■ Work task: In the records that follow, count each line where the string "agent" occurs. Provide the total and no other text.

■ Records:
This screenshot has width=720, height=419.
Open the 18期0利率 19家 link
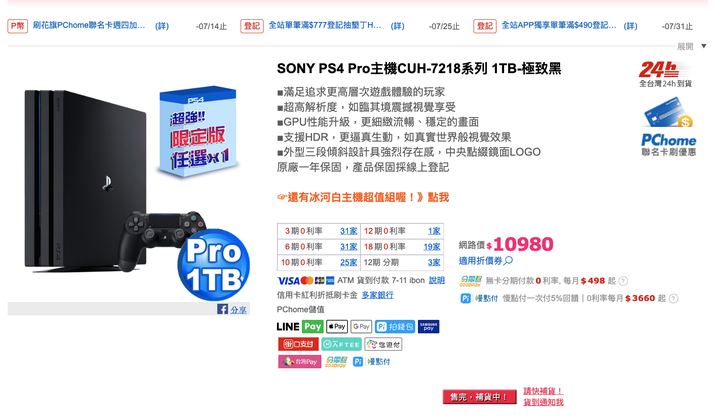tap(432, 247)
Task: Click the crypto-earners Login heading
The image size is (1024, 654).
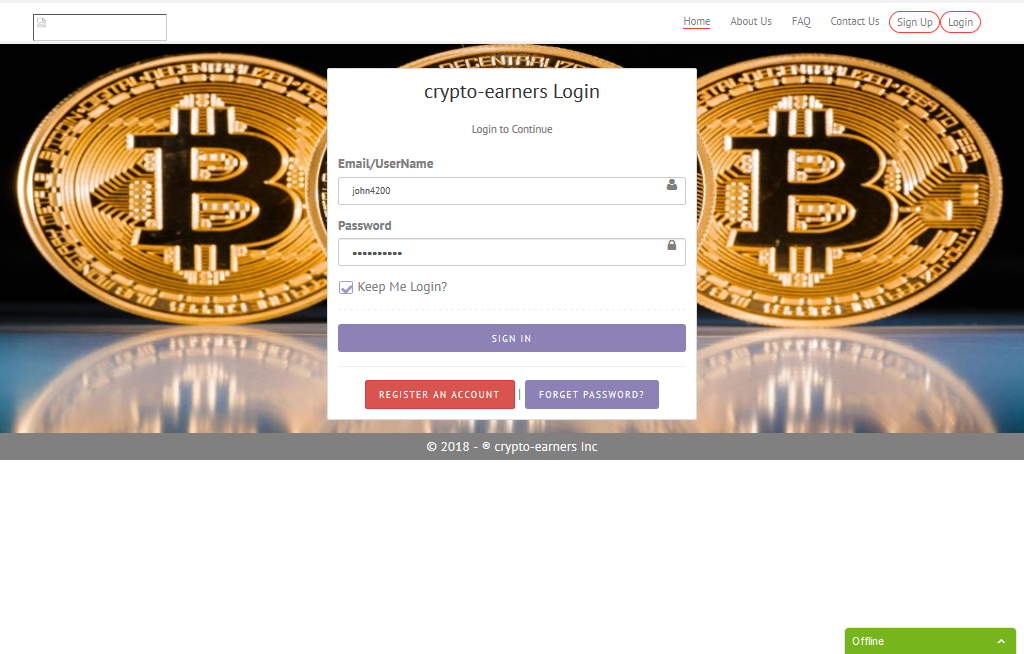Action: coord(511,91)
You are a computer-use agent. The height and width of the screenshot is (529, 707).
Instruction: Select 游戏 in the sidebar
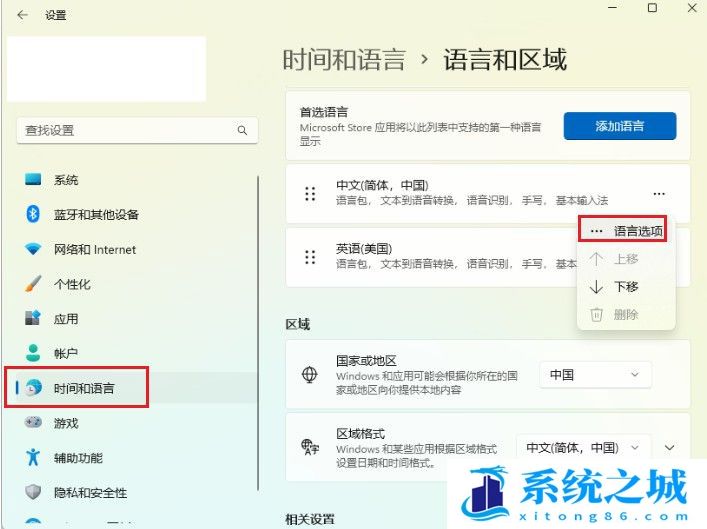(x=66, y=423)
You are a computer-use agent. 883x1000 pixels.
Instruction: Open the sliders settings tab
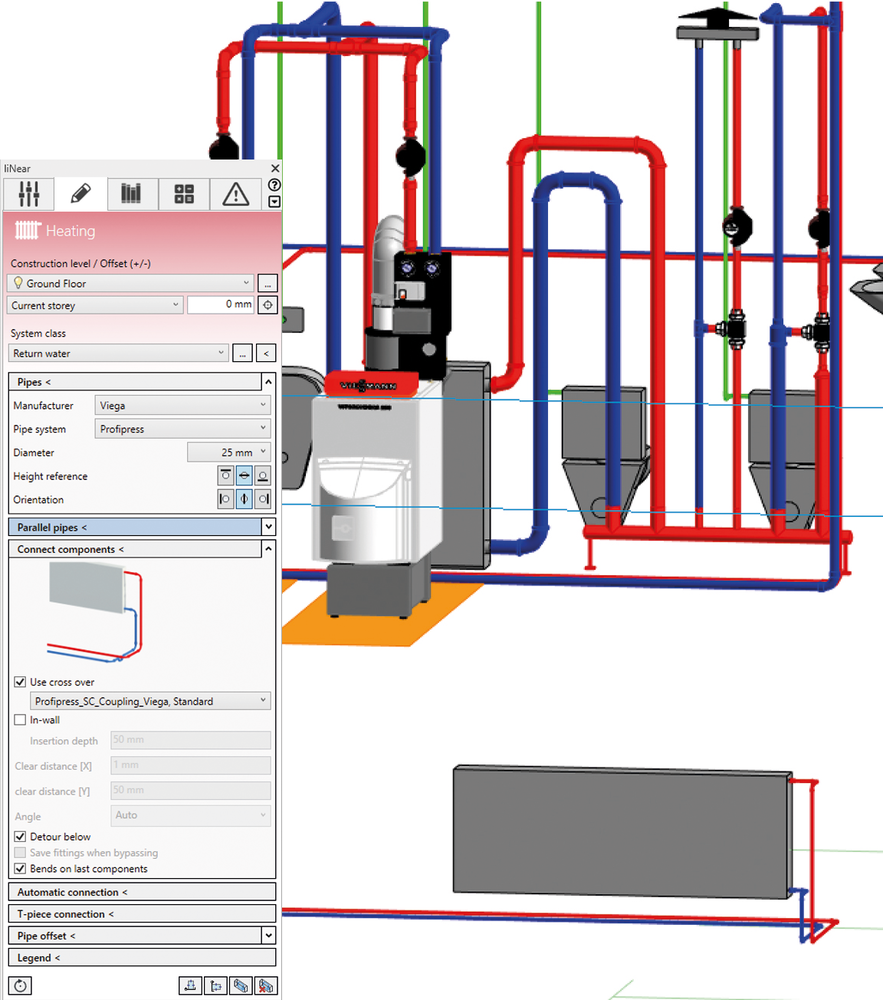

■ Written response: 2